*PROMPT:* Copy nothing but the lines from the one containing "Given: Open the Language English dropdown" through the last line of the entries below, exactly as written and without pictures.

::::::::

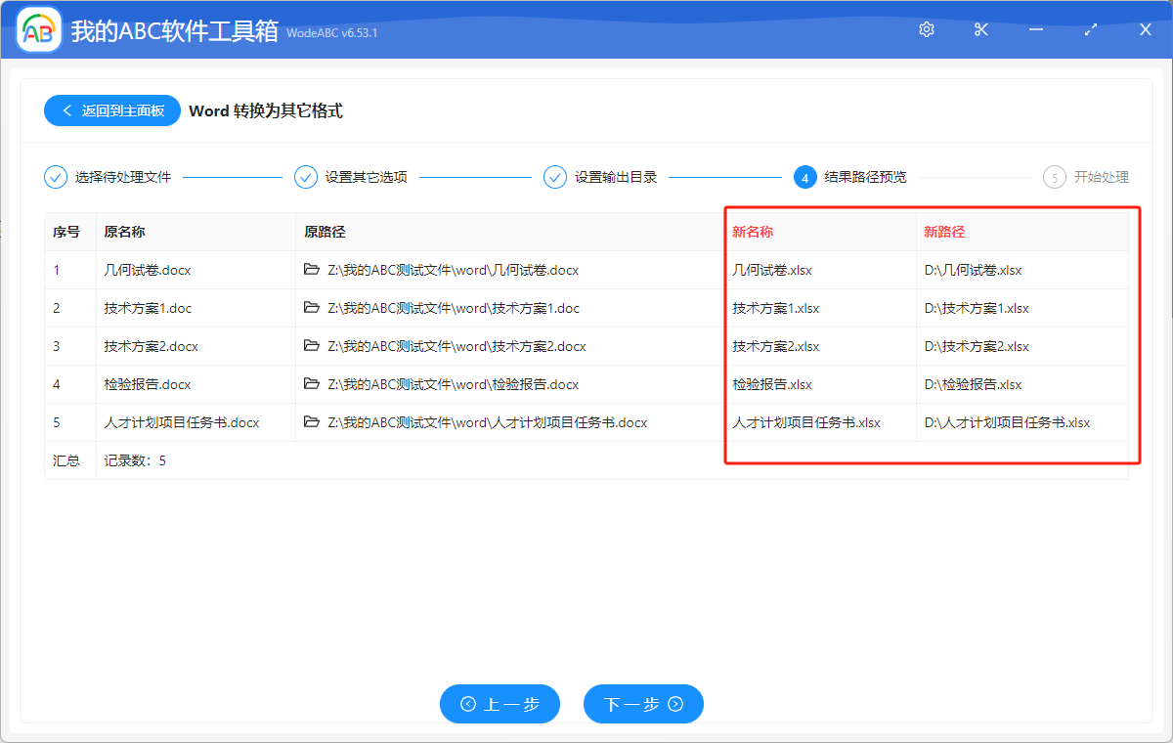
Task: Click the 下一步 next step button
Action: [x=643, y=704]
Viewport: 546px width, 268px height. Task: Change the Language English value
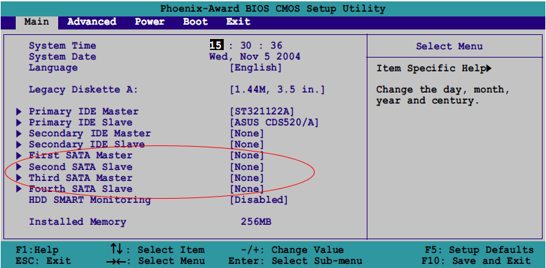click(256, 68)
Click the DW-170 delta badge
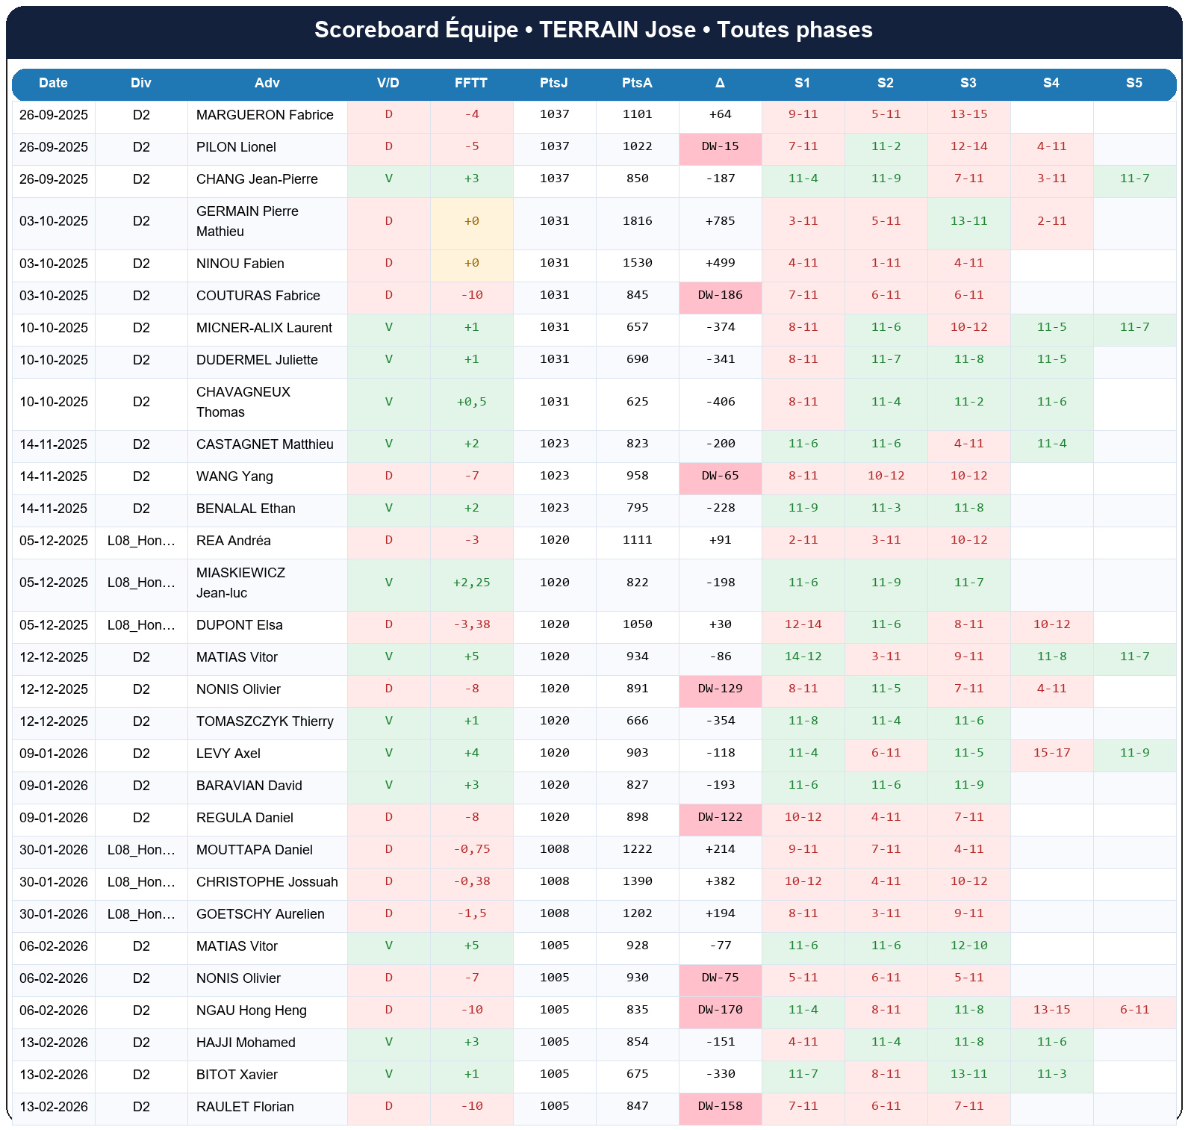This screenshot has width=1188, height=1130. click(x=720, y=1010)
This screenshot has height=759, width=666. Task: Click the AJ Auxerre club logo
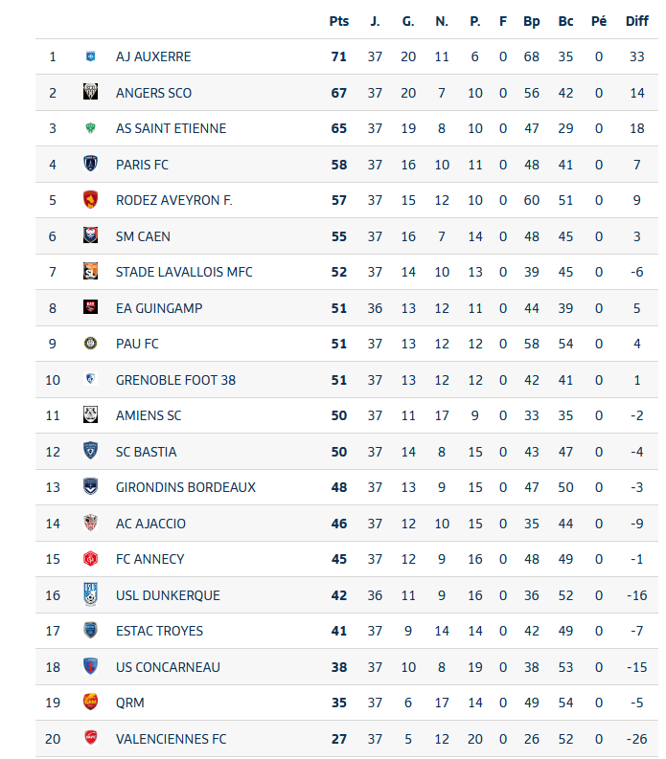coord(91,56)
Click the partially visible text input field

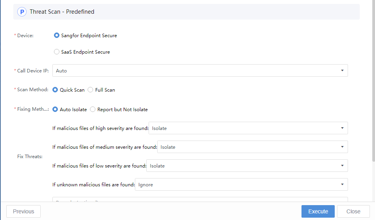[199, 200]
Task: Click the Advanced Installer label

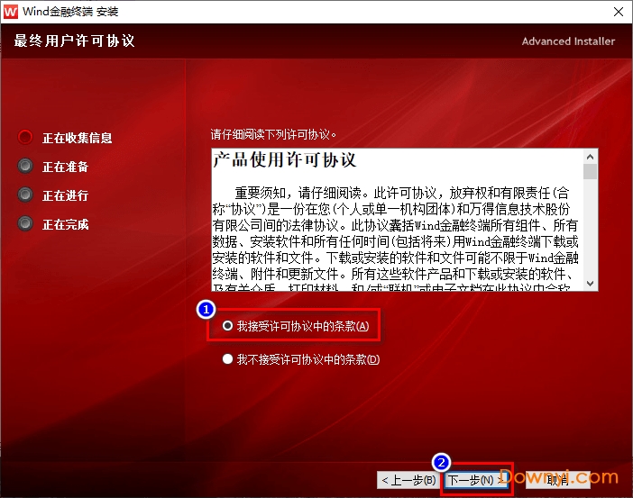Action: coord(568,41)
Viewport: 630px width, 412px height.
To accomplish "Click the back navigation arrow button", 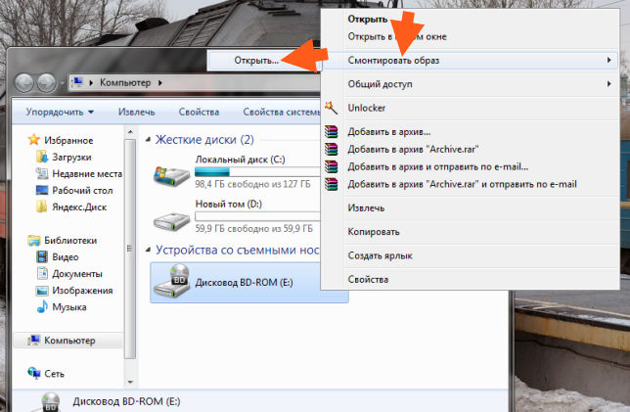I will tap(24, 83).
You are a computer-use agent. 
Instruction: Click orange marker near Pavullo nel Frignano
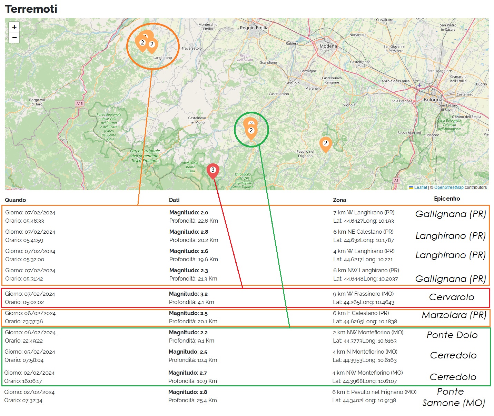click(325, 144)
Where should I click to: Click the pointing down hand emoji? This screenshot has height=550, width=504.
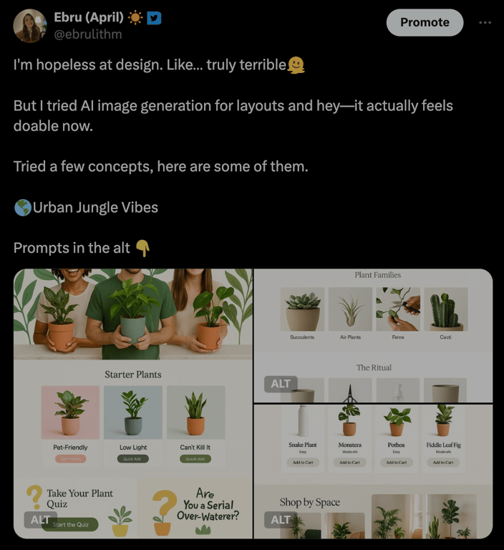pyautogui.click(x=142, y=248)
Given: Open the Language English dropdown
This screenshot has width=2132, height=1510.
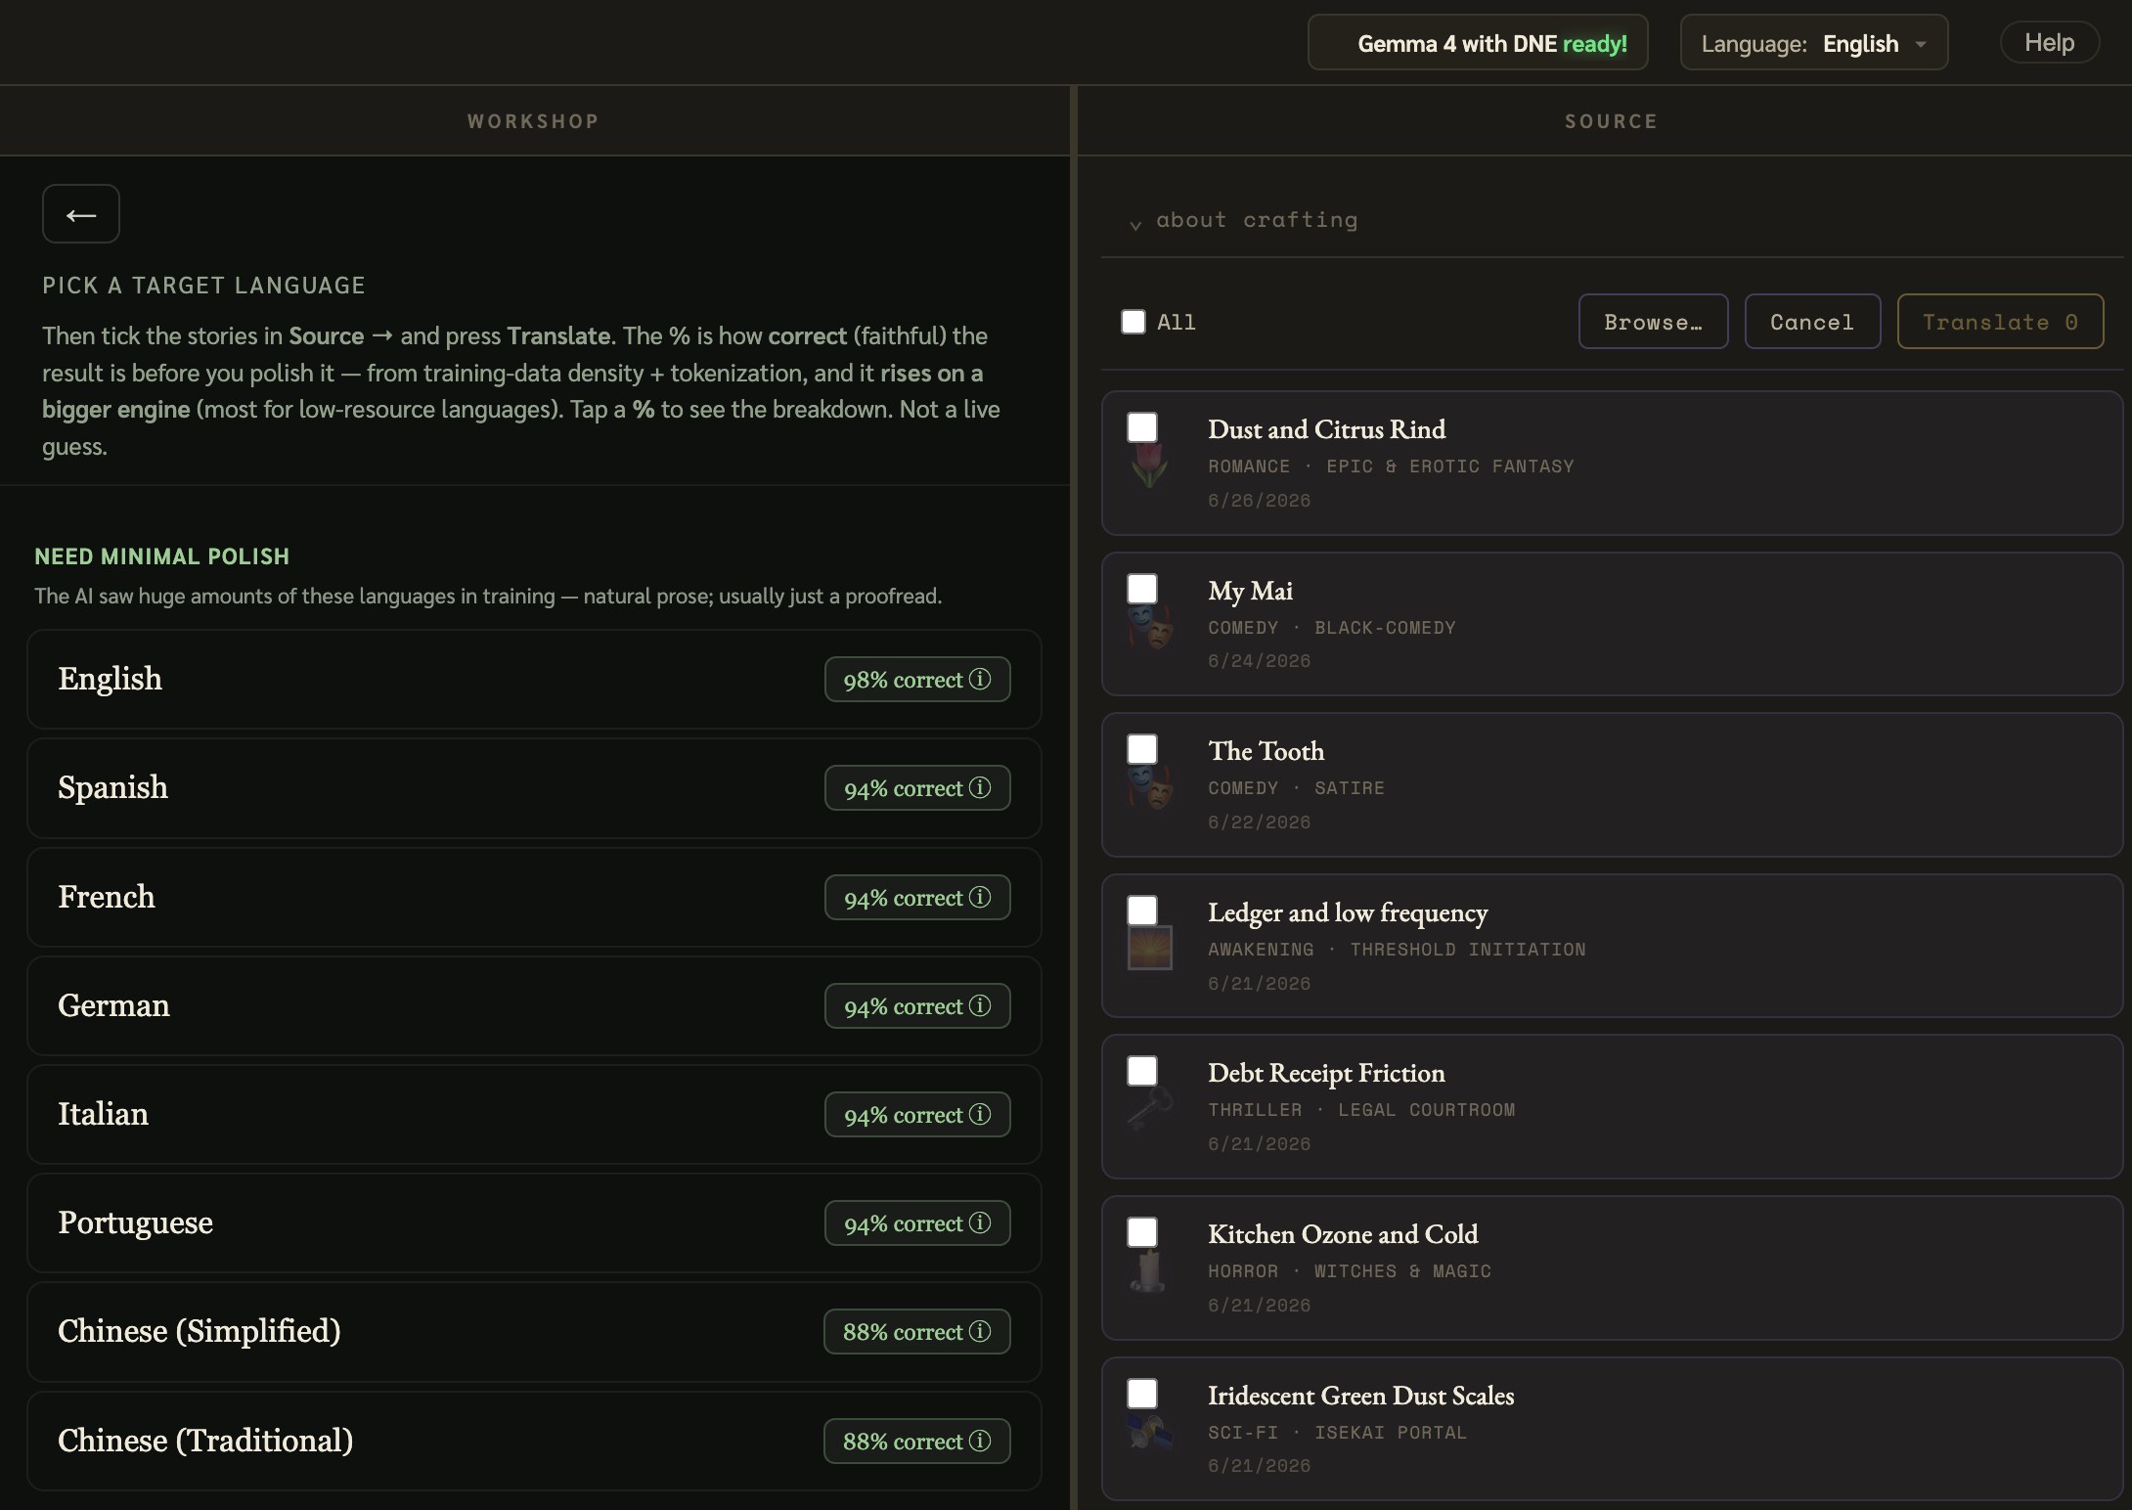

::::::::

*FINAL ANSWER:*
Given: Open the Language English dropdown
This screenshot has width=2132, height=1510.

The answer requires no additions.